INPUT FOR THIS TASK below:

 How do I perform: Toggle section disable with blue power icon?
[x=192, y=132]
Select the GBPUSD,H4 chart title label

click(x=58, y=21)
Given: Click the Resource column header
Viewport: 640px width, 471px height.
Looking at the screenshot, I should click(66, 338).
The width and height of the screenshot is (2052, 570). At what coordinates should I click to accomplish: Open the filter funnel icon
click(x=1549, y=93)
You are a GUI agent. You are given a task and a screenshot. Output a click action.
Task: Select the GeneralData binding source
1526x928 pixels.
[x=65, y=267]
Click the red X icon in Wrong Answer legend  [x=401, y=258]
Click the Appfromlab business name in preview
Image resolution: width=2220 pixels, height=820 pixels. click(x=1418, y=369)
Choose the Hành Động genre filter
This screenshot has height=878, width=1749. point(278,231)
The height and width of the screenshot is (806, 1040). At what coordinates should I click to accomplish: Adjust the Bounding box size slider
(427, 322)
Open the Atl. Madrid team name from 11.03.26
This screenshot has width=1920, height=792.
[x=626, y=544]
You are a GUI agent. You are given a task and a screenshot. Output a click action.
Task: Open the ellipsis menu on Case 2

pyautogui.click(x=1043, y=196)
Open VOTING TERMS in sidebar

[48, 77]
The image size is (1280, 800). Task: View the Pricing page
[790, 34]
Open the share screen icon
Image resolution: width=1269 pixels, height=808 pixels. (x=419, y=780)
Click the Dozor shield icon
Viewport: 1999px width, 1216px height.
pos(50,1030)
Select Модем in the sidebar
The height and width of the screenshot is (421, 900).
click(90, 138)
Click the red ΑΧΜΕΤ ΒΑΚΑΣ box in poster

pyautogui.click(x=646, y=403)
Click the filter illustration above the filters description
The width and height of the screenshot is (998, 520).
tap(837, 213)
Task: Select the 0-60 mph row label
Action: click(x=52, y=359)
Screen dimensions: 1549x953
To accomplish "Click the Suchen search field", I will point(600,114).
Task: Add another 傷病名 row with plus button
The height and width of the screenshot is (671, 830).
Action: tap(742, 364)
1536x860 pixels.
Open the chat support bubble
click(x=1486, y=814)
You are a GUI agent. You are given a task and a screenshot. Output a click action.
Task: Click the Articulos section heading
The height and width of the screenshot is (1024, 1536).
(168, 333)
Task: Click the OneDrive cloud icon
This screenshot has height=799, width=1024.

End of INPUT FOR THIS TASK.

| WORK TO COMPLETE |
A verbatim transcription is required of the lines from the one with "Task: Click the OneDrive cloud icon" through the final line of the entries above, and of nothing else.

| EXERCISE SOLUTION |
Task: Click the OneDrive cloud icon
This screenshot has height=799, width=1024.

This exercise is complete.